We explored several potential sources of variability in
tuberculin skin testing. Interobserver agreement was similar than that
previously reported.11 Host variability was quite low;
differences between the reaction sizes of 2 simultaneous PPD-S1
tests would have resulted in a discordance in skin test interpretation
in only 0.5% of those tested. We detected an association between
reaction size and enrollment in San Diego. The readers at this site had
previously evaluated skin tests (other than tuberculin) having expected
reaction sizes of less than 10 mm. We suspect that readers from other
sites were not trained to detect small skin test reactions, leading to
a tendency to record such reactions as 0 mm of induration.

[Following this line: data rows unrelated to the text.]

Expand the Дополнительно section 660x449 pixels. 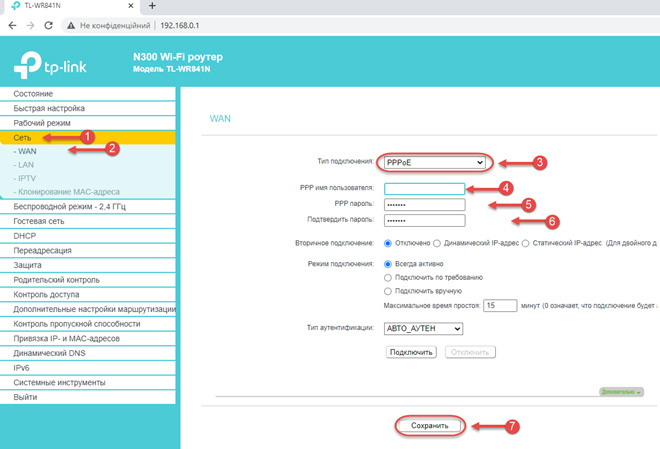point(621,392)
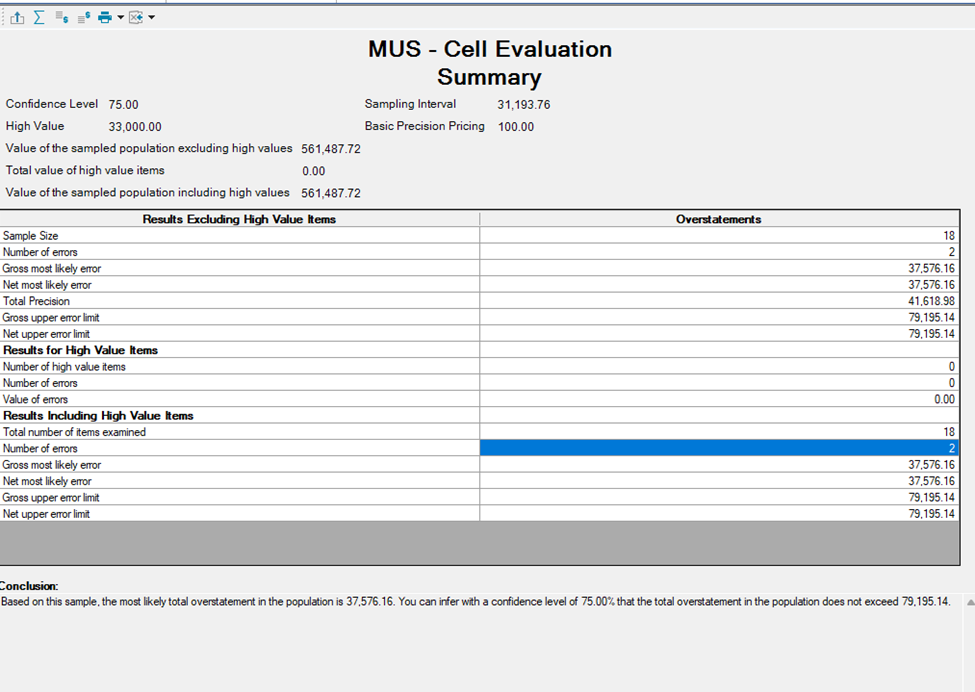
Task: Select the Results Excluding High Value Items header
Action: [240, 219]

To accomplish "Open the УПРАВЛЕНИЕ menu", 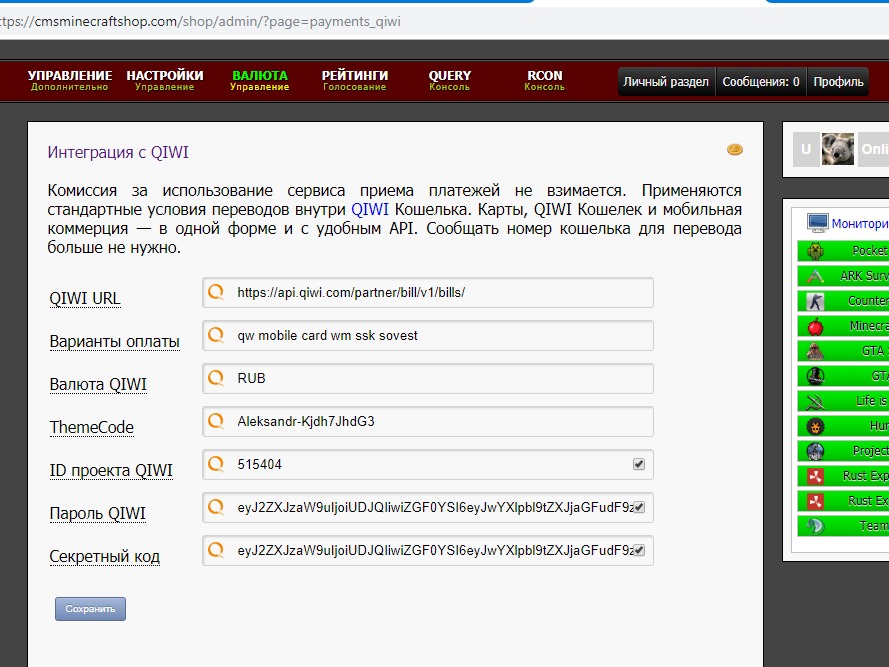I will click(x=69, y=80).
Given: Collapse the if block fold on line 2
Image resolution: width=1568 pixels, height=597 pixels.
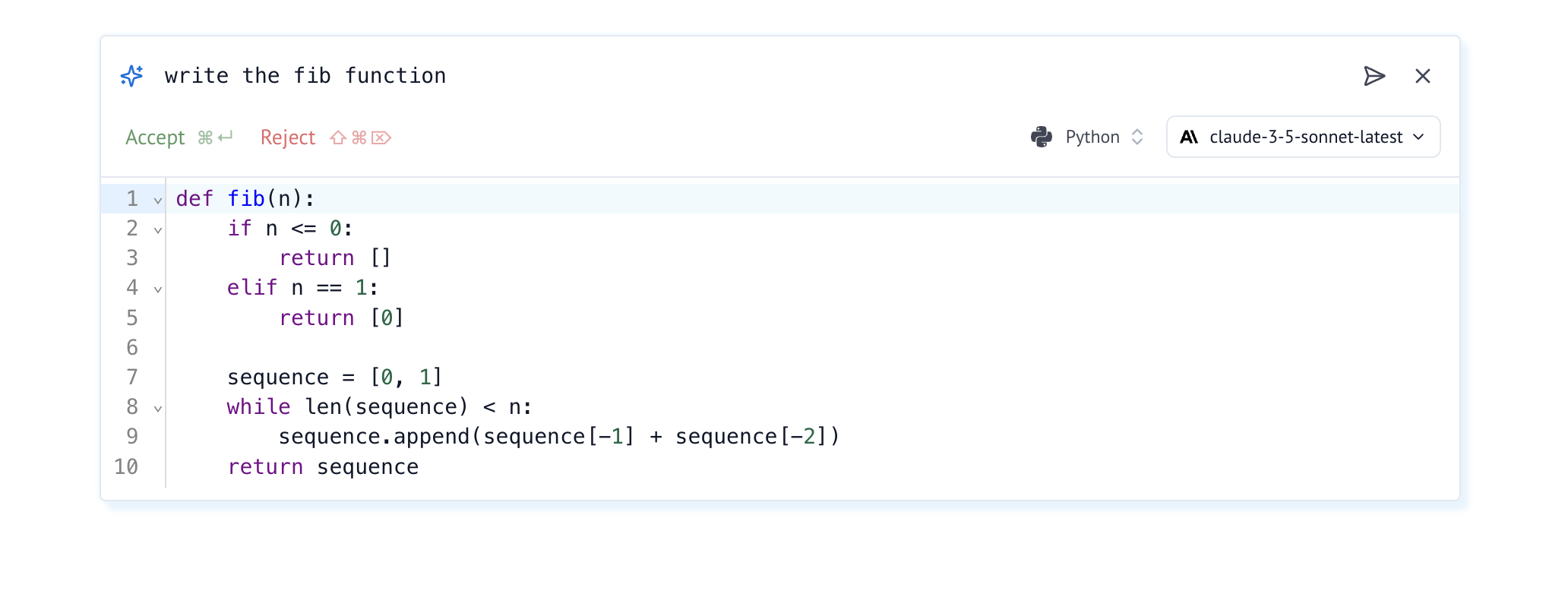Looking at the screenshot, I should [158, 230].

Clusters of unexpected positive tuberculin skin test results have
been previously reported, often in groups of low-risk persons tested
with Aplisol that, on subsequent testing with Tubersol, were believed
to be clusters of false-positive reactions.2- 8 None of
these reports involved testing with the 2 commercial products
simultaneously and thus cannot exclude the possibility of
false-negative reactions associated with Tubersol, or another kind of
error associated with tuberculin skin tests not performed under the
same conditions. Our study included simultaneous testing of both
commercial reagents, as well as the standard tuberculin, in a large
sample of well-characterized subjects. A limitation of our study is
that we only evaluated 2 lots of commercial tuberculin manufactured in
the same period. It is possible that variations in manufacturing
processes over time may have produced some of the reported differences
in false-positive rates.
Skin test variation related to human factors can be controlled
only to a finite degree. In clinical practice, these factors cannot be
eliminated completely and should always be recognized as potential
sources of false-positive tuberculin skin test results. However, our
study demonstrates that both Aplisol and Tubersol will correctly
classify comparable numbers of persons not infected with M
tuberculosis and that the choice of product used for skin testing
has little effect on test performance.